The arbitrator sets out detailed reasons for concluding that Canadian Surety’s actions were unreasonable and deserving of a substantial special award. Canadian Surety argues there was a legitimate difference of opinion among the doctors involved and that it should not be penalised for accepting one viewpoint over another. As the arbitrator found, however, Canadian Surety disregarded even its own experts views.
Canadian Surety sent Mrs. K. to Dr. Iezzi for a psychological assessment. It then ignored his opinion that she was disabled on psychological grounds and needed additional treatment and vocational services even to allow her to do part-time work.
Instead, Canadian Surety continued to rely on an earlier report of Dr. Clifford, who acknowledged that his expertise lay elsewhere, and it maintained this position even as evidence of the severity of Mrs. K.’s psychological distress mounted. Moreover, as the arbitrator found, Dr. Clifford’s recommendation was that Mrs. K. commence a return to work through a reconditioning program and with adequate rehabilitative and psychological support. Canadian Surety took the step of cutting off Mrs. K.’s weekly income benefits, as well as ending the services of her rehabilitation caseworker, without implementing Dr. Clifford’s recommendations and without consulting him further. In his testimony, Dr. Clifford was critical of the insurer’s actions, describing its failure to follow through on his suggestions as "bizarre."
lnsurers that withhold benefits, while disregarding the recommendations of their own medical experts, leave themselves open to a special award.

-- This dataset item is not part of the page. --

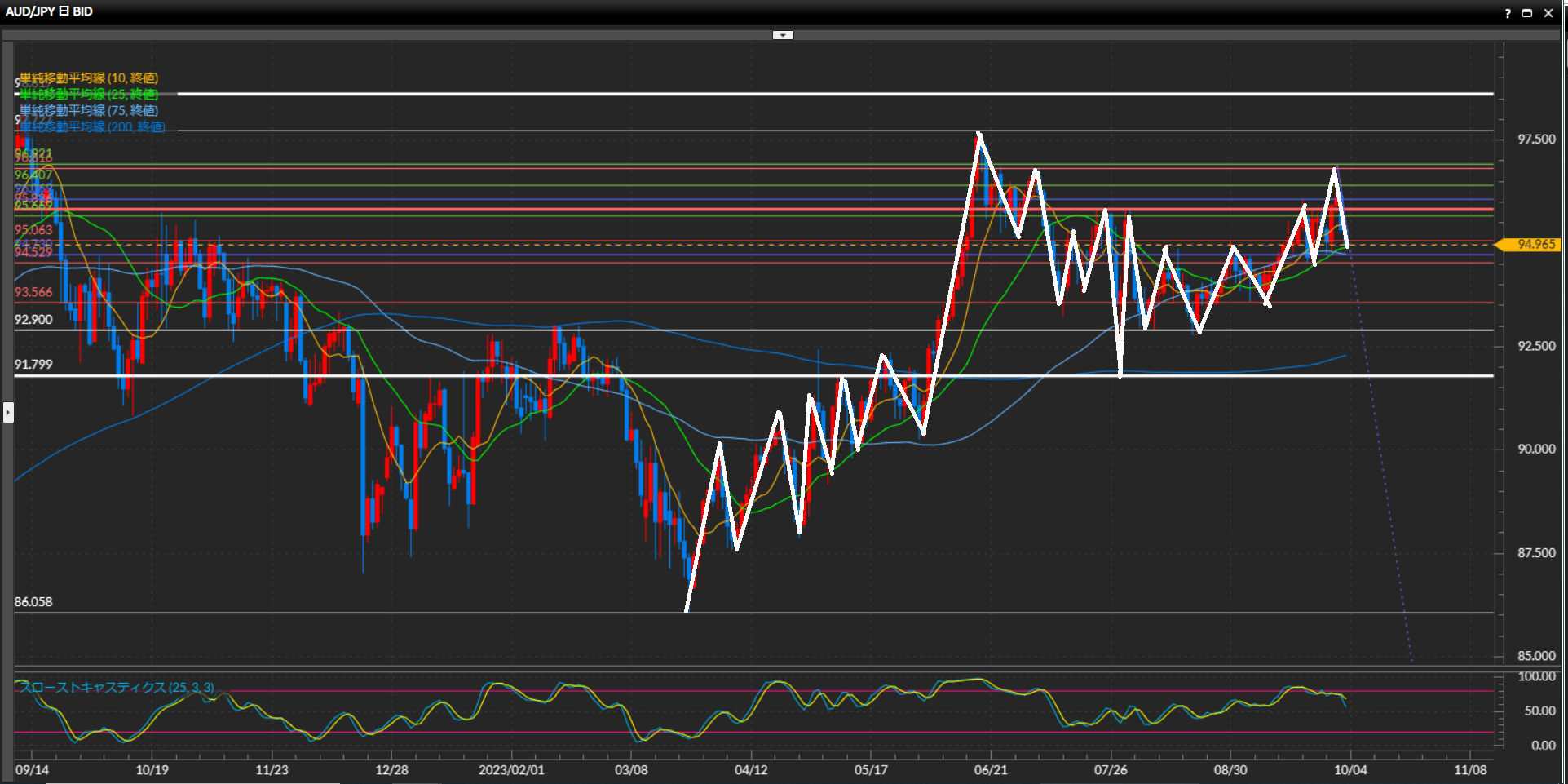Open the slow stochastics (25, 3, 3) indicator label
Viewport: 1568px width, 784px height.
(x=117, y=688)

There is no basis to interfere with the finding that Canadian Surety acted unreasonably in terminating Mrs. K’s weekly income benefits or to find that the amount of the special award was excessive, out of line with other awards or disproportionate in view of the conduct involved.
The appeal therefore is dismissed. Ms. K. is entitled to her appeal expenses.
February 29, 2000
Susan Naylor Director’s Delegate
Date
Footnotes
- The arbitrator's calculation of the 156 week period has not been appealed. The arbitrator ruled that the test in s. 12(5)(b) applied after 156 cumulative weeks of disability, not 156 consecutive weeks after the accident date. This meant the post-156 week test applied as of January 31, 1997 rather than from July 30, 1996, the date Mrs. K. had been paid to. The arbitrator found that Mrs. K. was entitled to benefits for the intervening period under the pre-156 week test in s. 12(1). This ruling is not challenged.
- The evidence also includes a 1997 consultation note from Dr. Teasell, a physical medicine and rehabilitation specialist, who stated that he was at a loss to help Mrs. K. other than to encourage her to upgrade her education to fit her for appropriate work and help her get more control over her life. However, he described Mrs. K. as overwhelmed by her problems and, as of then, unable to deal with such issues.